Thursday 4 February 2010

Largo Winch (Jérôme Salle, 2008)

It's a risky venture for an action film to aim for emotional resonance, and the Daniel Craig Bond reboot franchise seems to have given up on the attempt just two films in, settling for duelling with the Michael Bay juggernaut in the skid-bang-wallop stakes instead, falling between two stools and thoroughly mangling its assets in the process. But the first Bourne film managed it, so the golden formula must exist...
The ludicrously-monikered Largo Winch is the hero of a long-running series of bande dessinée, a medium which has bafflingly broad popularity across the adult Francophone world, unmatched anywhere else, barring Japan, regardless of  any 'graphic novel'-rebranding attempts. This tells you what to expect: glossy violence, with affectations towards back stories and concerns with character psyches. This is, of course, pretty much what Bond adds up to, and large parts of the film are a smudged carbon copy of a Bond, right down to the soundtrack, with vulpinely smirking male model with sticky-up rebel hair Tomer Sisley scampering his way to gaining control of the multi-national bequeathed to him by his late adoptive father whilst Kristin Scott-Thomas and assorted mafia machinate away against his rise.
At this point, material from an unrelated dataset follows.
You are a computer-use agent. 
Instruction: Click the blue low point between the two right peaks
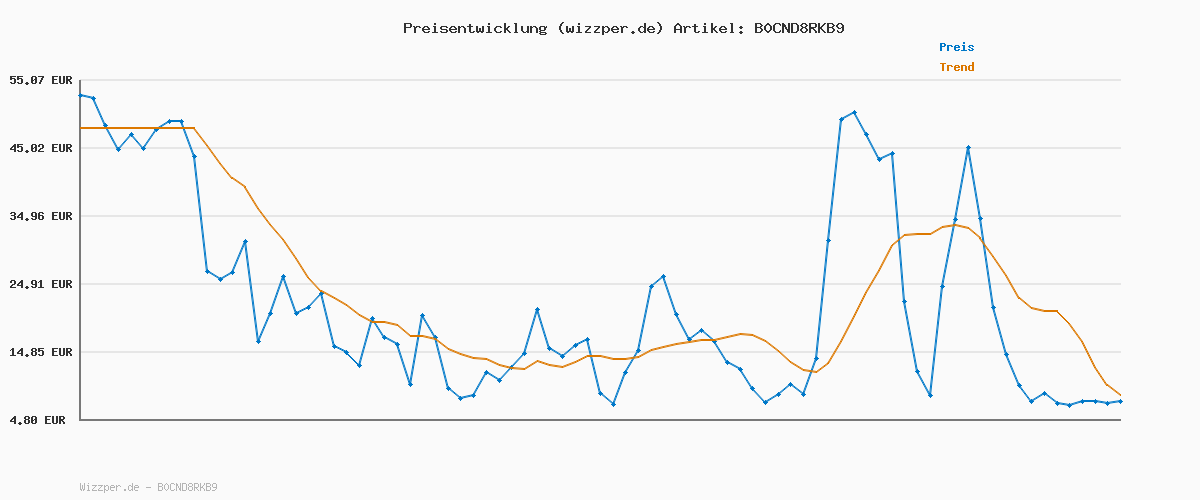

You might see the fairly sparing use of action, as far the genre goes, as a sign of a mature hand at the helm, but bear in mind that for the target audience this is the 'origin' part, getting the necessary evil of exposition out of the way to let the inevitable sequels run amok. As it is, the action actually provides some relief from the hackneyed back story, if only by virtue of at least being efficiently handled.